Enhancing natural anti-cancer immunity
Next-generation genetic cancer vaccines
Personalised and off-the-shelf genetic cancer vaccines
Nouscom’s differentiated and proprietary heterologous prime/boost platform technology employs a great ape adenovirus (GAd) followed by a Modified Vaccinia Virus Ankara (MVA). We have previously demonstrated that non-human primate adenoviruses trigger especially potent immune responses in humans (Colloca et al,2012), with MVA further expanding and improving the phenotype of antigen-specific T cells (Swadling et al, 2014).
We have engineered our GAd and MVA vectors to encode an unprecedented number of cancer neoantigens compared with other platforms, to more efficiently induce and expand cancer-specific T cells.
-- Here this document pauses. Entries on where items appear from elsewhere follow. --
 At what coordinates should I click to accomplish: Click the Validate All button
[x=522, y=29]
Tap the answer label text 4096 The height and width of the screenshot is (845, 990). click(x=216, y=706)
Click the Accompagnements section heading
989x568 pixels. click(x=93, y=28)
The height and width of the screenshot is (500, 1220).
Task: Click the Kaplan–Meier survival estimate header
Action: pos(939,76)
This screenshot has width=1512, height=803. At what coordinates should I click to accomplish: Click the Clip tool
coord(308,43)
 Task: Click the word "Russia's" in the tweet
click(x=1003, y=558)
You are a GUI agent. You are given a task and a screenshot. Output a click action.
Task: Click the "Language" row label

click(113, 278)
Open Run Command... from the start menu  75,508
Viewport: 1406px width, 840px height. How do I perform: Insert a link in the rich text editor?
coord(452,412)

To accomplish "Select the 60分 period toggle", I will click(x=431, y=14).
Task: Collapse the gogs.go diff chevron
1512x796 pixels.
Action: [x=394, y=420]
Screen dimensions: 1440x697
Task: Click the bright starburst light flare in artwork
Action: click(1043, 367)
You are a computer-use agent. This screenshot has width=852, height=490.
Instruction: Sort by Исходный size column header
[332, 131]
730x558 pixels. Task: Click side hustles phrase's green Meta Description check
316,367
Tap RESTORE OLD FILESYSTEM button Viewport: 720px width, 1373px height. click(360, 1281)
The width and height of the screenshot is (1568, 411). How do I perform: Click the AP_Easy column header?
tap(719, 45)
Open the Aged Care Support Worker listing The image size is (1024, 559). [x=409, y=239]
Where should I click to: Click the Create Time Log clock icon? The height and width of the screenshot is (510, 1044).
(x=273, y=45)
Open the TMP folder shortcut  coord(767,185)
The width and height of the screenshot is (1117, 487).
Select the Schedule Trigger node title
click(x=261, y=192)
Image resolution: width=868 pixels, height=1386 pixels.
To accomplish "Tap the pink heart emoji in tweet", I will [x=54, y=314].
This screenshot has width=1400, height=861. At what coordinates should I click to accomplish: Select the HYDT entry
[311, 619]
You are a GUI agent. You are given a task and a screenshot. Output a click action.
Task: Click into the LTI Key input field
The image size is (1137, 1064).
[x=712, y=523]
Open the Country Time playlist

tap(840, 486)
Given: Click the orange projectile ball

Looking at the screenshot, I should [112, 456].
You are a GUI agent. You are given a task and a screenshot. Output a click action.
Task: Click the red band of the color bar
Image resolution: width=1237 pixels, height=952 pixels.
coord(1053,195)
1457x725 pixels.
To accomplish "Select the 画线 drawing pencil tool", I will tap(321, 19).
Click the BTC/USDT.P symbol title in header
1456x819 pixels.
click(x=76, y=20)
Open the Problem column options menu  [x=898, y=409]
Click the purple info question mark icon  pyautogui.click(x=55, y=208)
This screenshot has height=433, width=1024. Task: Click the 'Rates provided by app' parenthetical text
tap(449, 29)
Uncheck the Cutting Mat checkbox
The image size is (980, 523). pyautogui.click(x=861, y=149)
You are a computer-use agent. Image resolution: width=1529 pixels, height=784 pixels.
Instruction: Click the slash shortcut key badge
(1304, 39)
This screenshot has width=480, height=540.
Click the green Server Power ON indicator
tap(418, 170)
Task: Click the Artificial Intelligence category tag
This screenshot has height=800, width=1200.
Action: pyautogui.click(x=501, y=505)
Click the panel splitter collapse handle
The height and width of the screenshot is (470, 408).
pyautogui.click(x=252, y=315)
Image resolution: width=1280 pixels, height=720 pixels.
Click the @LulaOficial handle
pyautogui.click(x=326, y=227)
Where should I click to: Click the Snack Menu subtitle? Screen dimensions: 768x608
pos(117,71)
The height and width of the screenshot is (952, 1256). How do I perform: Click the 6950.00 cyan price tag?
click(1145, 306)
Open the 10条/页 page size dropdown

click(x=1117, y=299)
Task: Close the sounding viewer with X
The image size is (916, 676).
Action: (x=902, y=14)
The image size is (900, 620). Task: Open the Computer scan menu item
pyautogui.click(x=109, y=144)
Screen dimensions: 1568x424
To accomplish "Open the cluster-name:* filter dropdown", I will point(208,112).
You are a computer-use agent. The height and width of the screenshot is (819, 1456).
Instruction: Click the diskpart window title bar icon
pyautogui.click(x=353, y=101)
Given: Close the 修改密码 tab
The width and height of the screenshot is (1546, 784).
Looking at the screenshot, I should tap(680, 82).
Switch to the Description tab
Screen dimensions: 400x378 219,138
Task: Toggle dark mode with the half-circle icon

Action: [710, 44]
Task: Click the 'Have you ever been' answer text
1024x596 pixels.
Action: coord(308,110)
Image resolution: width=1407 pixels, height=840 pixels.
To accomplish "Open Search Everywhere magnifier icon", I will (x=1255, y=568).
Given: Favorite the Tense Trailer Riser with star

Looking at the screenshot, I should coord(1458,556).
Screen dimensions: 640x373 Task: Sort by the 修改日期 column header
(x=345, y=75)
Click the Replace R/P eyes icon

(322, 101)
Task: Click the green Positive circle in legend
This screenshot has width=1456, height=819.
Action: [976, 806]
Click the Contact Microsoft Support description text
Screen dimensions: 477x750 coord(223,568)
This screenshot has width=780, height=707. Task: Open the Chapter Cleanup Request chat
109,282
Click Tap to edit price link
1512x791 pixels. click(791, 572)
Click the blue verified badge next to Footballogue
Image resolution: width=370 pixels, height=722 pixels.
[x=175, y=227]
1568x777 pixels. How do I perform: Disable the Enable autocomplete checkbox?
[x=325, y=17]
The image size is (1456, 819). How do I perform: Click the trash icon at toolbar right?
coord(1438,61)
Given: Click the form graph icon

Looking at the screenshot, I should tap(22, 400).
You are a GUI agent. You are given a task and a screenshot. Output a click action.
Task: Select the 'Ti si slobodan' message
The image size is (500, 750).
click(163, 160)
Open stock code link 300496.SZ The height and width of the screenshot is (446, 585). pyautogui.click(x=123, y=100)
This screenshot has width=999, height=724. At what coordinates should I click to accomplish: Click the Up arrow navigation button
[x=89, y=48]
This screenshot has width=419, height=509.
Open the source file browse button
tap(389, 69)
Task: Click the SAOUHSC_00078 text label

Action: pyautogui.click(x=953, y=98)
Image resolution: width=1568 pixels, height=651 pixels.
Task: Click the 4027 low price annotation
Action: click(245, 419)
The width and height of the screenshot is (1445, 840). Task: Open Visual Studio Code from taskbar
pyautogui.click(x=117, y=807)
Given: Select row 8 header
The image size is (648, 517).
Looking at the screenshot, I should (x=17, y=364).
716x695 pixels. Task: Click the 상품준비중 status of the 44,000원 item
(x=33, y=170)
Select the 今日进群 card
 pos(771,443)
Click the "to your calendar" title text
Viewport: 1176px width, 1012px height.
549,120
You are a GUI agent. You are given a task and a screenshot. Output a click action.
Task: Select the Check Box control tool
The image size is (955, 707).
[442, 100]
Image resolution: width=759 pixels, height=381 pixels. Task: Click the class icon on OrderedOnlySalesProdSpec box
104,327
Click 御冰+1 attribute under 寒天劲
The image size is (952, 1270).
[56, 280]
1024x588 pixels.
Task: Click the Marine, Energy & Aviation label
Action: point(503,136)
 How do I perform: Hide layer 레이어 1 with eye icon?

This genetic vaccination platform has previously been extensively validated in the clinic using a variety of infectious disease antigen payloads, and is currently being targeted to human malignancies in Nouscom’s two lead programmes: NOUS-209 (an off-the-shelf neoantigen vaccine) and NOUS-PEV (a personalized neoantigen vaccine). Nouscom’s extensive experience in the manufacturing of vaccines and access to a state-of-the art manufacturing facility enable their personalized vaccines to be turned around within weeks. This rapid delivery of personalized genetic cancer vaccines to patients significantly compresses the time from tumor biopsy and next-generation sequencing to released product, opening up a host of clinical possibilities that were not previously feasible.
Next-Generation Targeted Oncolytic Viruses
Targeted armored oncolytic viruses that selectively infect and kill cancer cells while delivering immuno-modulatory molecules that improve immune responses and treatment efficacy.
Oncolytic viruses have immunological properties that extend beyond tumor cell lysis. They target and kill cancer cells via the mechanism of immunogenic cancer cell death, and facilitate a vaccine-like effect through the local release of endogenous neoantigens following cancer cell lysis.
The proprietary oncolytic viruses developed by Nouscom have been selectively de-targeted from their natural receptors and then re-targeted to tumor cell-surface antigens. This enable them to selectively infect and kill cancer cells, leading to immunogenic cell death, local recruitment of T cells at tumor site, and reactivation of T cells in the tumor microenvironment.
Nouscom’s next-generation oncolytic viruses can be delivered systemically, and “armed” with immuno-modulatory transgenes to potentiate their anti-tumor effect.